First documented by Doctor Web in January 2023, the campaign takes place in a series of periodic attack waves, weaponizing security flaws WordPress plugins to inject backdoor designed to redirect visitors of infected sites to bogus tech support pages, fraudulent lottery wins, and push notification scams.

Subsequent findings by Sucuri have revealed the large scale of the operation, which is said to have been active since 2017 and has infiltrated at least 1 million sites since then.

The GoDaddy-owned website security company, which detected the latest Balada injector activity on December 13, 2023, said it has identified the injection on more than 7,100 sites.

These attacks exploit a high-severity flaw in Popup Builder (CVE-2023-6000, CVSS score: 8.8) – a plugin with over 200,000 active installs – that was publicly disclosed by WPScan a day earlier. The issue was resolved in version 4.2.3.

“When successfully exploited, this vulnerability may let attackers perform any action the logged‑in administrator they targeted is allowed to do on the targeted site, including installing arbitrary plugins, and creating new rogue Administrator users,” WPScan researcher Marc Montpas said.

The ultimate goal of the campaign is to insert a malicious JavaScript file hosted on specialcraftbox[.]com and use it to take control of the website and load additional JavaScript to facilitate malicious redirects.

Additionally, the threat actors behind Balada Injector are known to continually exert control over compromised sites by uploading backdoors, adding malicious plugins, and creating rogue blog administrators.

This is often accomplished using JavaScript injection to specifically target logged-in site administrators.

“The idea is when a blog administrator logs into a website, their browser contains cookies that allow them to do all their administrative tasks without having to authenticate themselves on every new page,” Sucuri researcher Denis Sinegubko noted last year.

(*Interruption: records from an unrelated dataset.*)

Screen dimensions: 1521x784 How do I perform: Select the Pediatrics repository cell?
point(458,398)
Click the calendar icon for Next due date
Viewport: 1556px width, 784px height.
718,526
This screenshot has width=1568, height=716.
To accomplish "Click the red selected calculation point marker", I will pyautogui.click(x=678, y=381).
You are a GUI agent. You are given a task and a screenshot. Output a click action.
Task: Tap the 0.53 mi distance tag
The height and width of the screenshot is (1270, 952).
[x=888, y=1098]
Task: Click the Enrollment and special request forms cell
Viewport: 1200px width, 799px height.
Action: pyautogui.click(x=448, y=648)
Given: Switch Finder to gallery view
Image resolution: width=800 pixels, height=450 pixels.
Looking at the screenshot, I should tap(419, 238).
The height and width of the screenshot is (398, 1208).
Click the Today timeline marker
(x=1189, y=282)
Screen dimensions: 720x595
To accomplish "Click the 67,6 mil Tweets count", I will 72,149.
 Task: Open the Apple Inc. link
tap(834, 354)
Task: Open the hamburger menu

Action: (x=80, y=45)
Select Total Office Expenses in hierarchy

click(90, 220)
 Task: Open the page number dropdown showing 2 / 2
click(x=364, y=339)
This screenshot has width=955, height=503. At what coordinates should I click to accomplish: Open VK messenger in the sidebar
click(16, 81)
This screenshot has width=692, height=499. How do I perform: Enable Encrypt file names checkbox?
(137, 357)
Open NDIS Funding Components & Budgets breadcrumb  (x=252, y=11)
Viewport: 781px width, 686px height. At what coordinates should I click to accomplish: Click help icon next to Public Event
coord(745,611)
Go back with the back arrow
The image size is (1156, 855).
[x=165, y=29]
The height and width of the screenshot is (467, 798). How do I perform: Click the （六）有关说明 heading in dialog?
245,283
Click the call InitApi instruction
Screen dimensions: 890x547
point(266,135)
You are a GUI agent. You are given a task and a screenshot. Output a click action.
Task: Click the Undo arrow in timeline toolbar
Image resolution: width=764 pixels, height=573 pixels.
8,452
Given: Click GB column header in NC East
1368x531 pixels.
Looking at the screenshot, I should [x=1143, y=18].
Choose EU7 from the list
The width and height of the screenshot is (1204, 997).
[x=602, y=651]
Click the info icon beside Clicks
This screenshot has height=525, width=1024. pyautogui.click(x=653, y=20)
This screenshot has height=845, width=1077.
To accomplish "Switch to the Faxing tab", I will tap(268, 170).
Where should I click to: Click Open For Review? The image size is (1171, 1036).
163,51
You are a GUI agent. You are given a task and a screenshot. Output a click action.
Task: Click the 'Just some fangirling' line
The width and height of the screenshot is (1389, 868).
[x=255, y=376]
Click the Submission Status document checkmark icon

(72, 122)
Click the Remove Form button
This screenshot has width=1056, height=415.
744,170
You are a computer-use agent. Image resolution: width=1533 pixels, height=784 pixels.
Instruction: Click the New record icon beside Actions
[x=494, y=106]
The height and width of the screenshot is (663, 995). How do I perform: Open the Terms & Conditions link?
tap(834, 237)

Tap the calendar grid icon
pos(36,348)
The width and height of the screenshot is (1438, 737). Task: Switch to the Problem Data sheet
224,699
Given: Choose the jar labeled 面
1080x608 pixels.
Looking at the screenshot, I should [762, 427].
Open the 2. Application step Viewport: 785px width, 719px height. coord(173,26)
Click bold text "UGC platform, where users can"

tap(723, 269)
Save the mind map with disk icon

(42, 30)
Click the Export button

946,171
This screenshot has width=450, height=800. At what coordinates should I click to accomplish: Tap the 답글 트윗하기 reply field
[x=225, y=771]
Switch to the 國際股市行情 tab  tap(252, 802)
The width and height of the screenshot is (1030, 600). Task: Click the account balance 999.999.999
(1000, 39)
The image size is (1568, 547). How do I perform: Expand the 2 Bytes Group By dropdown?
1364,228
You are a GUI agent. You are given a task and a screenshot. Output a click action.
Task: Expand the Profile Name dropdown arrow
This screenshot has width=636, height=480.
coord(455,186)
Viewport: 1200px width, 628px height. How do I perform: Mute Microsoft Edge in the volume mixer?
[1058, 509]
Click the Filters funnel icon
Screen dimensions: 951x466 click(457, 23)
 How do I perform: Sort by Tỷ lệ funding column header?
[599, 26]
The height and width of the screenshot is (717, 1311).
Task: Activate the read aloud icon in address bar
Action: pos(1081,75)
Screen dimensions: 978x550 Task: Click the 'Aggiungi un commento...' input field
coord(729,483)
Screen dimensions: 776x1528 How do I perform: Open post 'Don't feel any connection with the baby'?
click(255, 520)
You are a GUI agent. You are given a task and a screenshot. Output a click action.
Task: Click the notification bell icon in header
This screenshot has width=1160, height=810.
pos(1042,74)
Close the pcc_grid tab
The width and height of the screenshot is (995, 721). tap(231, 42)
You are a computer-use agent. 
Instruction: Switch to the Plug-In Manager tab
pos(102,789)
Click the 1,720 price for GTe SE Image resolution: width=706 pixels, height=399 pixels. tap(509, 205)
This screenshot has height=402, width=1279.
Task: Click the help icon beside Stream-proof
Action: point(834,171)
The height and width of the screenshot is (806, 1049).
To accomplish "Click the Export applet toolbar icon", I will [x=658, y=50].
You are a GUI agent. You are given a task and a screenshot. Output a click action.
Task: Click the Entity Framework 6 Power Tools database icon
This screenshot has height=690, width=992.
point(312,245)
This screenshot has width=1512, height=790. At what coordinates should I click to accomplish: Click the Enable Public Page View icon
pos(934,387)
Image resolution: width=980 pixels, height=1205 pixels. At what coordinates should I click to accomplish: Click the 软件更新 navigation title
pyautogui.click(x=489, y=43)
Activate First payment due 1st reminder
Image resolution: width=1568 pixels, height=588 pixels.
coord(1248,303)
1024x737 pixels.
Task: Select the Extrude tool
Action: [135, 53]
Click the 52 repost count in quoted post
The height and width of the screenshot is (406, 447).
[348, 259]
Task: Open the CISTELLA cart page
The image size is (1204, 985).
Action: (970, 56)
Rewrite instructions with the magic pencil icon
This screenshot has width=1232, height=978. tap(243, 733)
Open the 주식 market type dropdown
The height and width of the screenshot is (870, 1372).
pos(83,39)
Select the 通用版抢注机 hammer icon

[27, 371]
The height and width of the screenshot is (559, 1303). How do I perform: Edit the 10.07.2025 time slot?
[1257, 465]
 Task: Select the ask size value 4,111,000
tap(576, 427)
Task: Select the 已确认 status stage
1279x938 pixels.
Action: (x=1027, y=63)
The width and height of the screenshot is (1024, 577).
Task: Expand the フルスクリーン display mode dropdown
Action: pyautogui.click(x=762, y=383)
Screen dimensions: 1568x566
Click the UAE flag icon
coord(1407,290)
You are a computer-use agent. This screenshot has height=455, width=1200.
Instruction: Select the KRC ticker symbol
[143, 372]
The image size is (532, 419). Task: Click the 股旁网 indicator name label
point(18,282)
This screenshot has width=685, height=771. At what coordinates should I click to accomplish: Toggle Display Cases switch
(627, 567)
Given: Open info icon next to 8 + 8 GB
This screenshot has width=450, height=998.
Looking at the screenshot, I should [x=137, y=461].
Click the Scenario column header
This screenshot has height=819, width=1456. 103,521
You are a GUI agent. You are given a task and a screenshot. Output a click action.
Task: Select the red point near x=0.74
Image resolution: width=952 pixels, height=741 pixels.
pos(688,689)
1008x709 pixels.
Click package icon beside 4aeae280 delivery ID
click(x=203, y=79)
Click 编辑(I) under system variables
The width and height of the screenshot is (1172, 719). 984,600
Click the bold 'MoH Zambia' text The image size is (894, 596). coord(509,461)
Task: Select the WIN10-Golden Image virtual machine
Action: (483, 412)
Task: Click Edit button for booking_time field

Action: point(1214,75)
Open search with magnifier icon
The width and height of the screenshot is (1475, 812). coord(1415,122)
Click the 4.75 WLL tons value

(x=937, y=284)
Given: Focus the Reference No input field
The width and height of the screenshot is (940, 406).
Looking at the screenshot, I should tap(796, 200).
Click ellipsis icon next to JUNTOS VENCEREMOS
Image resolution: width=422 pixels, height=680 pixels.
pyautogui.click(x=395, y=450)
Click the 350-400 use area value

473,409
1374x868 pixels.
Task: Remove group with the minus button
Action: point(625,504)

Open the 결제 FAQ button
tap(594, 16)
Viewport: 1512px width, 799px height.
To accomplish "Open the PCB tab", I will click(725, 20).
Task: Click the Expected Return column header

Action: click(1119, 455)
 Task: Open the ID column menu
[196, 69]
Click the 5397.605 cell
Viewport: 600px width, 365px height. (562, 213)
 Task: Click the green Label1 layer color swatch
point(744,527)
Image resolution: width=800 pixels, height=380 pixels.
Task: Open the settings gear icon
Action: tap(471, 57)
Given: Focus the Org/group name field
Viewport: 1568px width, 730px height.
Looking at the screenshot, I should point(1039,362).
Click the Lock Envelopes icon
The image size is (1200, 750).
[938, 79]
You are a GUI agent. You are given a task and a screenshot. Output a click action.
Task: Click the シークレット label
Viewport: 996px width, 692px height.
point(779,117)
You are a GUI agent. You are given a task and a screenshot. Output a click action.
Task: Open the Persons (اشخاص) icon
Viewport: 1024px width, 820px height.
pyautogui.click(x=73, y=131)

“So, if their browser loads a script that attempts to simulate admin activity, it will be able to do almost anything that can be done through the WordPress admin interface.”

The new wave is no exception in that if logged-in admin cookies are detected, it weaponizes the elevated privileges to install and activate a rogue backdoor plugin (“wp-felody.php” or “Wp Felody”) so as to fetch a second – stage payload from the aforementioned domain.

The payload, another backdoor, is saved under the name “sasas” in the directory where temporary files are stored, and then it is executed and removed from disk.

“It probes up three levels up from the current directory, looking for the root directory of the current site and any other sites that share the same server account,” Sinegubko said.

“Then, in the detected site root directories, it modifies the wp-blog-header.php file to inject the same Balada JavaScript malware as was originally injected through the Popup Builder vulnerability.”